Tony Dunsworth, Ph.D.

Published

August 30, 2025

As my readers know, from following this blog, I work with CompTIA on developing certification exams for Database Administrators and Data Analysts. One of the criteria for sunject matter experts is that we hold a valid CompTIA certification outselves. Thankfully, they were gracious enough to suspend that for me while I was finishing my Ph.D. Now that I’ve finished it, I know that I have to start working on obtaining a certification. At one point, I held four CompTIA certfications, but I sadly allowed them to lapse because I was working on a Masters in Data Analytics. The ones that I held were the A+, the Network+, the Security+ and the Project+ certs. I suppose that, with a little review time, I could retake the exams and obtain all four of them. However, I won’t make use of them in my day job any longer, so it feels like it defeats the purpose.

While we work on the exams, CompTIA reminds us to ensure that we focus on things that the target audience would acutally need to know or do in their daily work. I think that is an excellent idea. So, I’m going to follow the same advice for the selection of the certification I am choosing to pursue. In this case, I’m starting to study for the DataX exam. I applied to work on this exam, but I was told that my qualifications were insufficient. At first, I was surprised because I thought that my resume was impressive enough to work on this exam. In retrospect, I can see where I fell short. While I had a lot of experience in data analytics and statistics, I wasn’t working as a data scientist on a daily basis, so I was just a bit short. I might reapply after I get the certification since I think the combination of passing the exam and having the Ph.D. might qualify me.

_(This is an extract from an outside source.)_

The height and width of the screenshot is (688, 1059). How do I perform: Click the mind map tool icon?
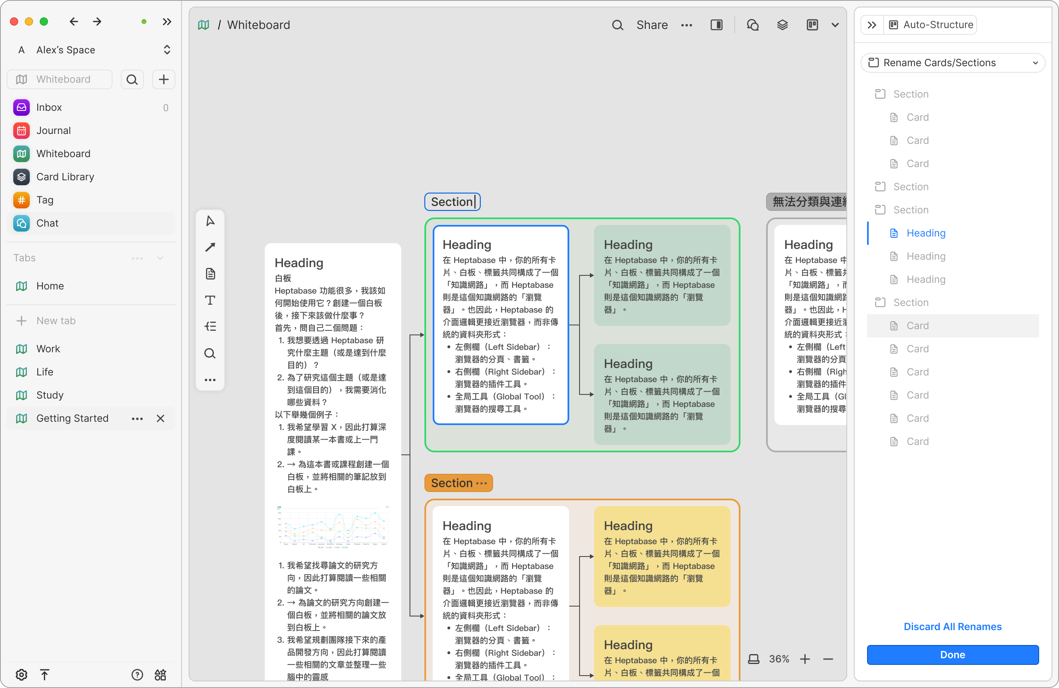pyautogui.click(x=210, y=326)
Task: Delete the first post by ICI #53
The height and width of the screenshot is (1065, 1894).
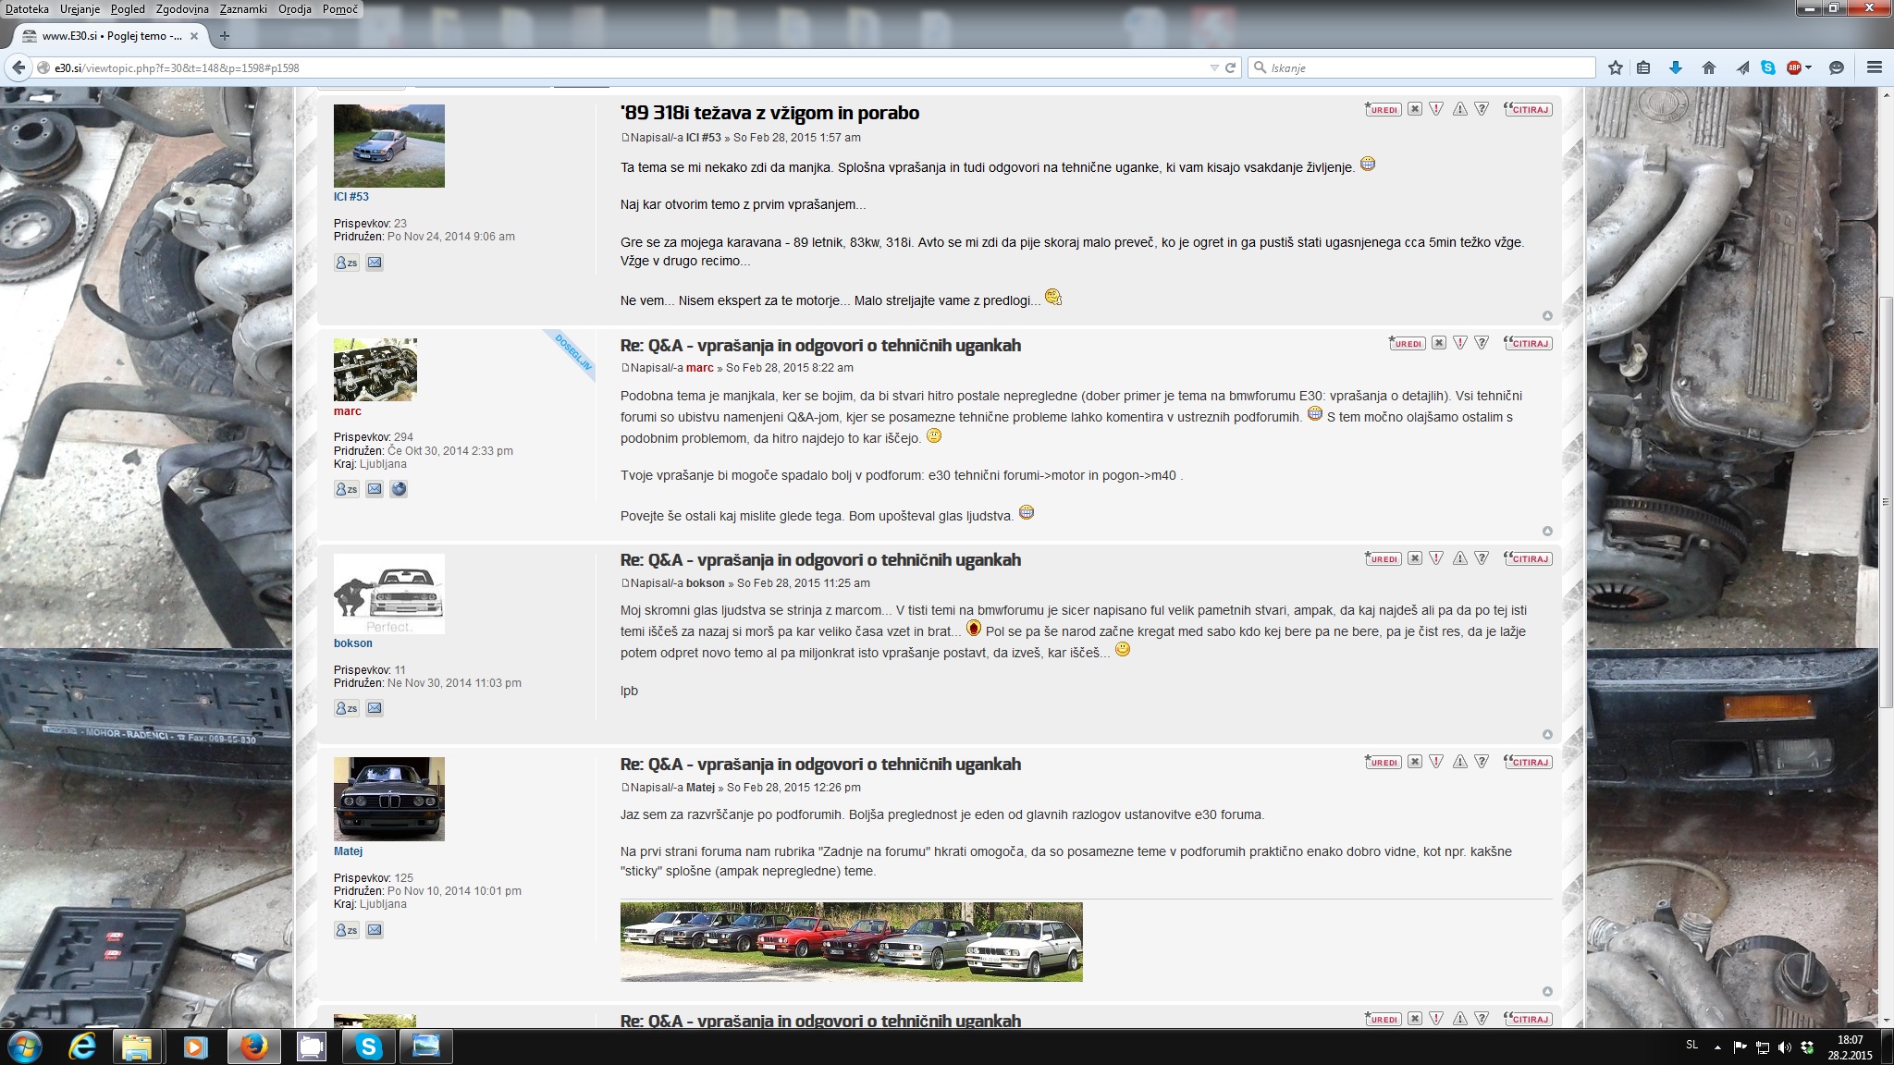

Until then, like anyone else, I have to study to prepare for the exam. So far, to do that, I picked up a book of questions from Amazon and have it on my Fire tablet. I know that most of the questions are not in the CompTIA format, but it’s a good way to review different topics that may be covered on the exam. I’ve also purchased a Udemy course for the exam. I’ve used some of them in the past to help me study and they were effective when I made good use of them. So that’s an emerging discipline issue that I will address.

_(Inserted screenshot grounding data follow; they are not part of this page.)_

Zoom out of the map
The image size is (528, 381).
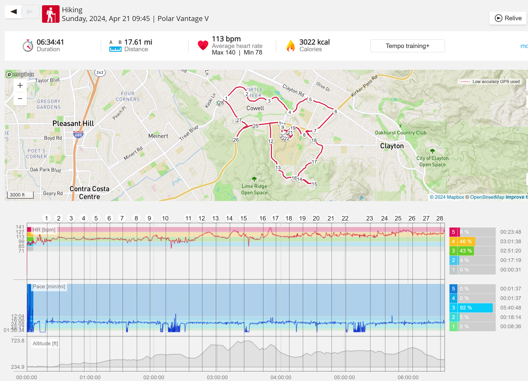[x=20, y=99]
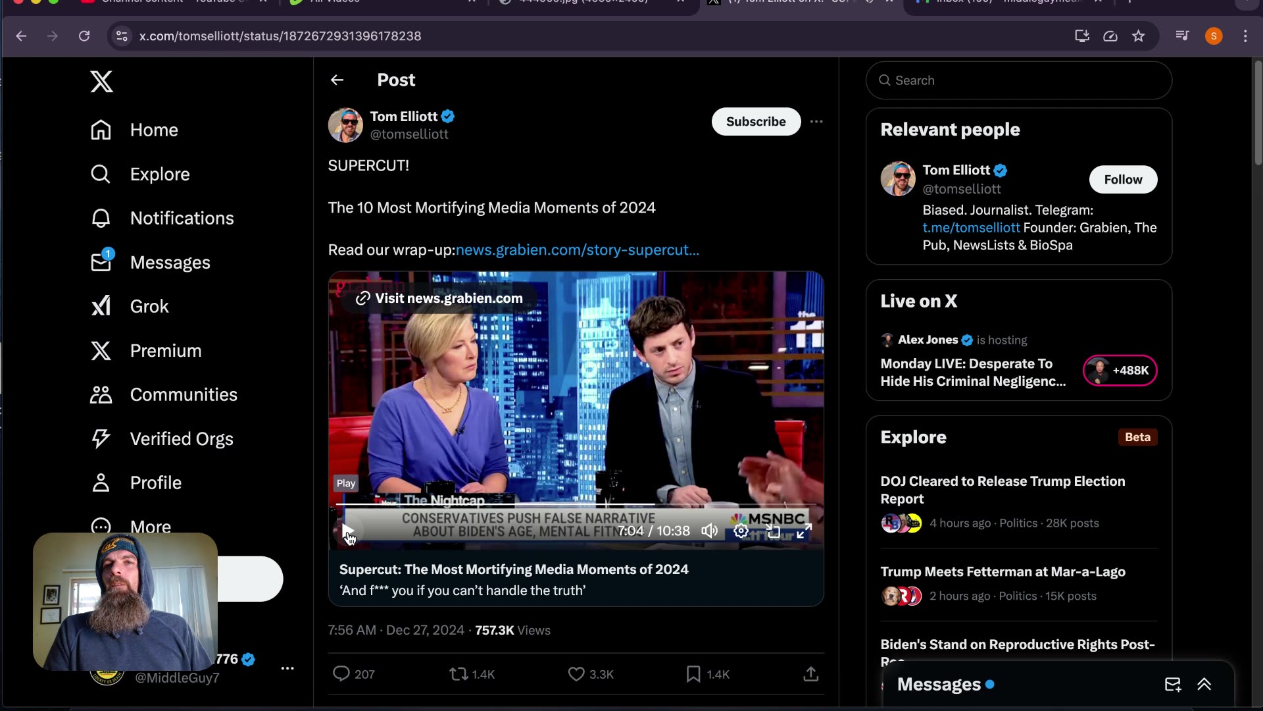Click the back arrow beside Post
The width and height of the screenshot is (1263, 711).
click(337, 80)
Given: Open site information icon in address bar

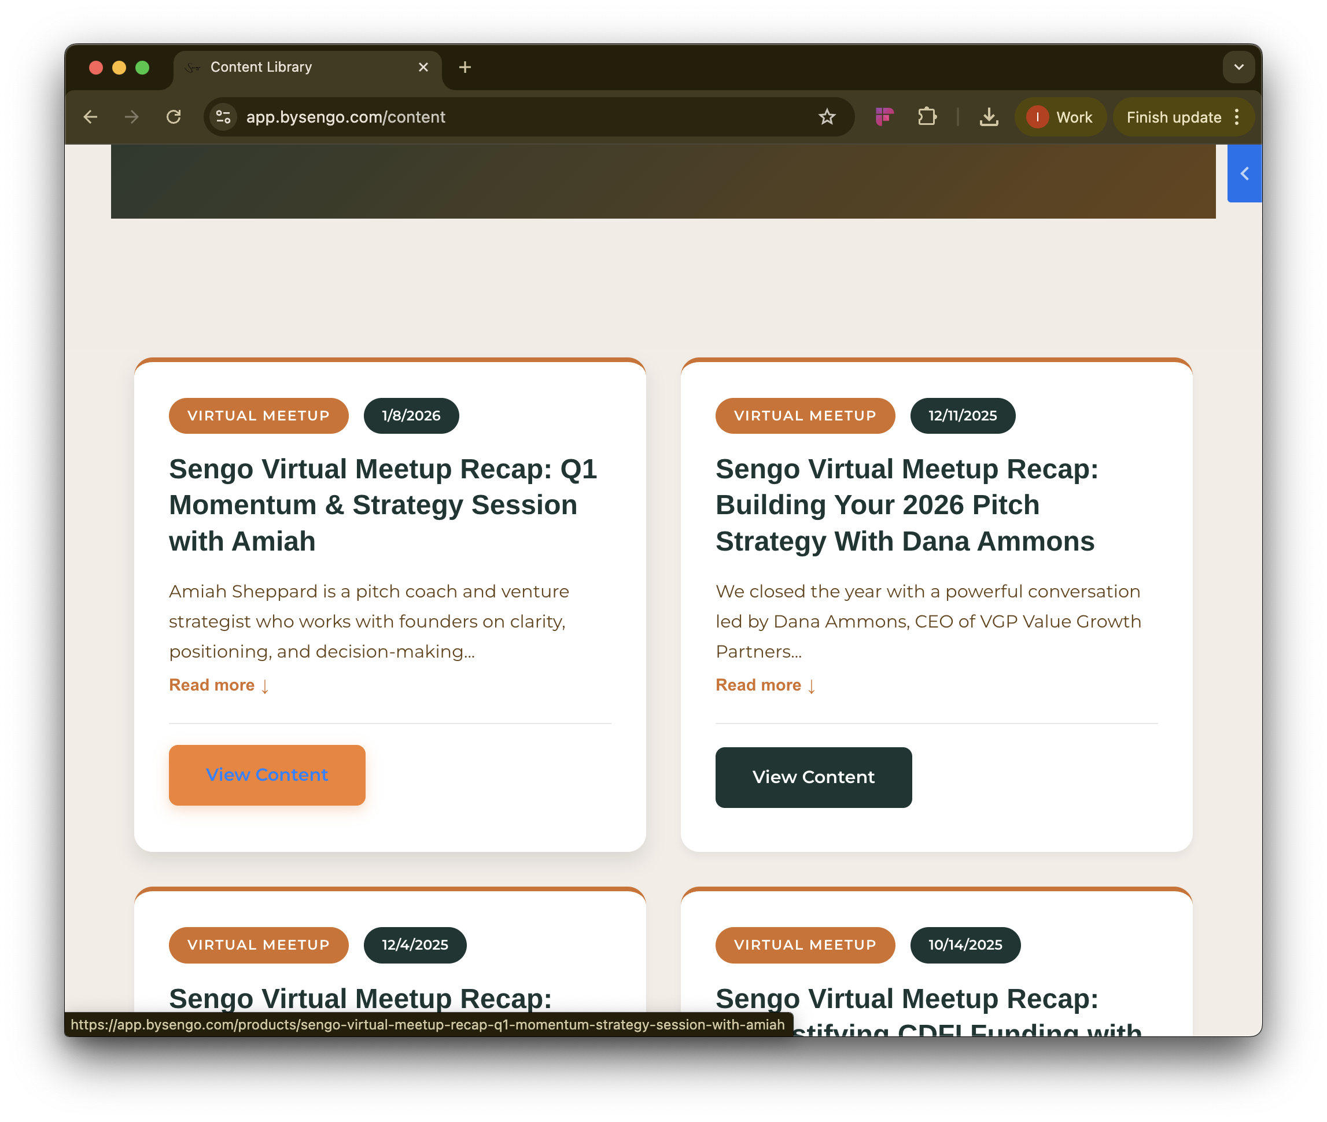Looking at the screenshot, I should [223, 117].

The first exam objective, according to the CompTIA document I’ve linked above is mathematics and statistics. It makes sense to me since math is the foundation of analytics and data science. In this domain, most of the topics make sense and I can see how they apply. The question is going to be how in depth do they cover p-values? Everything else in there seems to make sense to me. I think that I will need to review AIC/BIC, type I and II errors, and a few other statistical concepts. The second objective in the domain is probability and synthetic modeling. A lot of this is stuff that I use daily, types of distributions, missingness, skewness and kurtosis. Those two are big with my work on 9-1-1 data. I know that I will want to cover homoskedacity and heteroskedacity in depth. I also need to review Probability Density Function and Probability Mass Function. The third objective in this domain is linear algebra and calculus. I know I need to review that. I have always been a much better statistician than mathematician. I will find additional resources to augment my education in this area. The final objective in this domain is temporal. I know that I will feel comfortable there. I wrote a dissertation on the subject and have built many models I thought that it was interesting to see that survival analysis is included here. I also saw that the objectives list a difference between parametric and non-parametric survival analyses. I want to ensure that I look into this a bit more.

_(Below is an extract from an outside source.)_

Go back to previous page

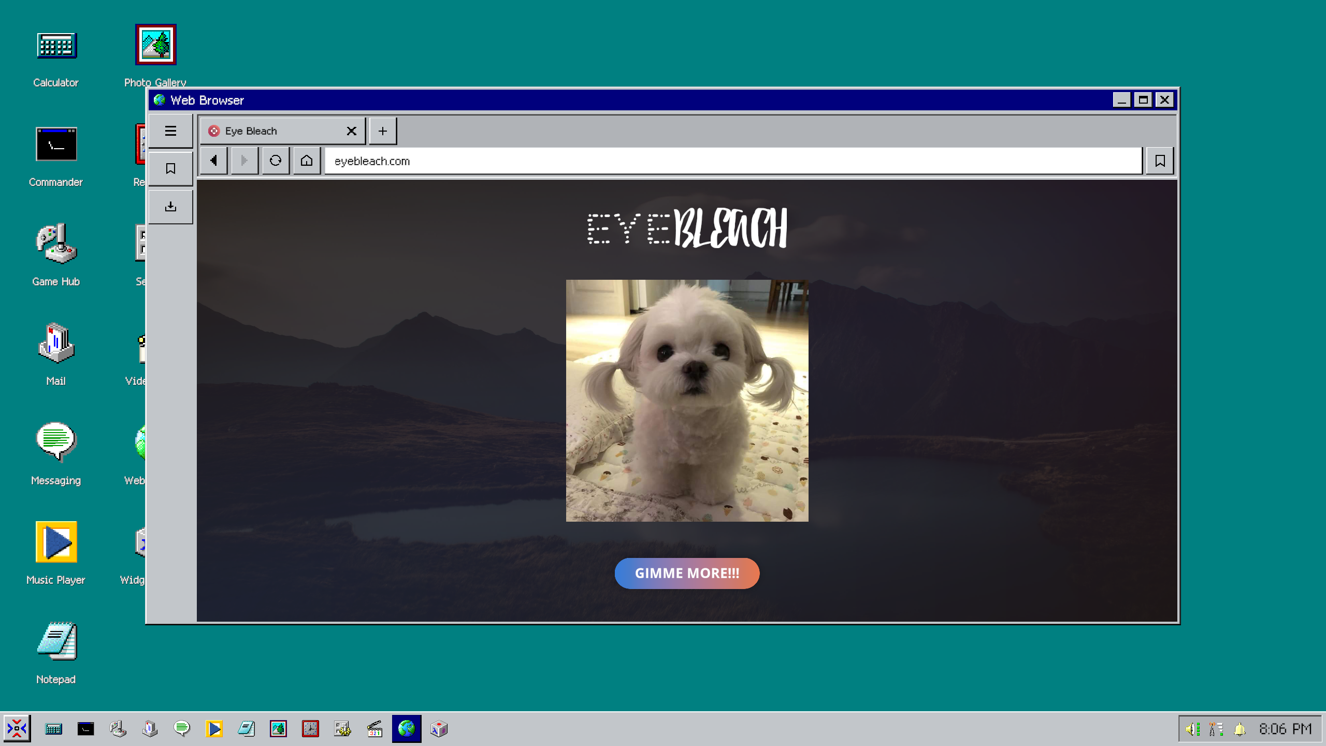214,161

The second domain covers modeling, analyses, and outcomes. The first objective that exists in this domain is Exploratory Data Analysis (EDA). I think that every data scientist has conducted EDA at least a dozen times in their practice. It’s the first thing that we do with new datasets. All of the topics that are covered under this objective should be pretty straightforward for me and my studies. There are the different types of analyses and the different plots that can be used for visualizing the data. The second objective centers on common data issues such as sparse data, outliers, lagged observations, multicollinearity issues, and other issues. The third objective covers data enrichment such as geocoding, feature engineering, and transforming data. I have done quite a bit of feature engineering when I have built forecasts. I also like that synthetic data is covered here. I’ve done a lot of work recently with synthetic data, so I will feel comfortable there. I think that I want to review a lot of data transformation techniques prior to the exam. Mainly that will be needed because that is something that I don’t do as much of that in my current work. That doesn’t mean that I don’t need to do it, just that I’ve not applied these much.

I’m going to continue to cover this in more depth while I work on my studies, but this is a good start to get me moving. I have other blog posts that I want to get out to all of you. So, on to the next step.